L’aumento dei costi dei lavori in corso d’opera non osta alla reintegrazione in forma specifica

Adunanza Plenaria del Consiglio di Stato

Consiglio di Stato sez. V 20/11/2025 n. 9076 – L’aumento dei costi dei lavori in corso d’opera, intervenuto tra l’aggiudicazione originaria e la fase di subentro – a seguito di un giudicato che ha annullato l’aggiudicazione al primo classificato – non osta alla reintegrazione in forma specifica.
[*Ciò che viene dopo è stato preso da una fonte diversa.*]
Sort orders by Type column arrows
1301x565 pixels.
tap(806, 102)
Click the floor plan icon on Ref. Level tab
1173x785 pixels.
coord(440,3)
Il subentrante ha infatti il diritto di eseguire l’appalto e può legittimamente attivare le procedure per la revisione dei prezzi o il riconoscimento di maggiori oneri, secondo la disciplina vigente, non potendo l’incremento dei costi essere utilizzato per eludere l’obbligo di subentro da parte dell’Impresa.

Con la sentenza in commento il Consiglio di Stato ha stabilito che il rimedio del subentro nel contratto – quale reintegrazione in forma specifica – prevale sulla richiesta di risarcimento per equivalente, anche a fronte di un mutamento delle condizioni di mercato che abbia reso l’affare meno conveniente per l’aggiudicatario subentrante.

La società subentrante in un contratto di appalto di lavori già parzialmente eseguiti dall’originario stipulante – nelle more dell’avvio dell’esecuzione – ha agito di fronte al Tribunale amministrativo per la Campania chiedendo il risarcimento del danno per equivalente monetario, non ritenendo sussistere le condizioni del ristoro in forma specifica costituito dal mero subentro nel contratto, in ragione, sostanzialmente, dell’incremento dei costi per eseguire l’appalto e per l’asserita incompatibilità e insostenibilità finanziaria dei progetti proposti dal precedente Consorzio rispetto a quello proprio.

Il T.A.R. ha invece ritenuto che l’Amministrazione avesse posto in essere tutte le condotte dovute in esecuzione della sentenza e dato effettivo e concreto avvio al procedimento di subentro del ricorrente.

È stato piuttosto l’operatore economico che, in considerazione del tempo trascorso dalla presentazione dell’offerta, ha di fatto iniziato ad opporsi al subentro, rappresentando ostacoli di natura economica e tecnica, tuttavia, non sufficientemente solidi da giustificare il rifiuto al subentro, secondo il giudice di primo grado.

Con sentenza n. 1869 del 2025, pertanto, il Tribunale ha respinto il ricorso, valutando le pretese di parte ricorrente quale frutto di un comportamento scarsamente collaborativo nei confronti dell’Amministrazione comunale, la cui condotta non risultava essere dilatoria né elusiva.

Il Consorzio ha adito il Consiglio di Stato escludendo la possibilità di ritenere la propria condotta scarsamente collaborativa e pretenziosa e insistendo per la condanna al risarcimento per equivalente.

Il Collegio, nel confermare la sentenza di primo grado, ha rigettato l’appello ritenendo che il subentro, oltre che possibile, fosse altresì adeguato al comune interesse delle parti, anche sulla base della percentuale dello stato di consistenza delle opere realizzate, inferiore al 40% (37,44%) e ha rammentato che, con riguardo all’incremento dei costi, l’esecutore dei lavori ha sempre la possibilità, laddove sussistano i presupposti, di richiedere ed ottenere la revisione dei prezzi, sulla base delle condizioni dell’offerta proposte dal subentrante medesimo.

Infine, in relazione alla domanda risarcitoria ha confermato la decisione del TAR di rimettere al potere e all’istruttoria dell’Amministrazione la valutazione dell’eventuale liquidazione da fare al creditore, sulla base dei seguenti criteri: “analisi e scomposizione preventiva dell’offerta economica presentata in gara dal Consorzio, anche tramite ulteriori dati acquisiti da quest’ultimo; quantificazione dell’utile preventivato – decurtazione in via equitativa, pari al 40% della somma così determinata, per assenza di dimostrazione in giudizio, da parte del ricorrente, di non avere potuto utilizzare in altri appalti le risorse e le capacità aziendali non impiegate nel servizio oggetto di gara (in conformità alla regola del cd. aliunde perceptum); – calcolo degli interessi legali sulla somma finale da liquidare, con decorrenza dal momento della stipula del contratto con l’aggiudicataria e fino al soddisfo”, non potendo il giudice pronunciarsi su poteri amministrativi non ancora esercitati.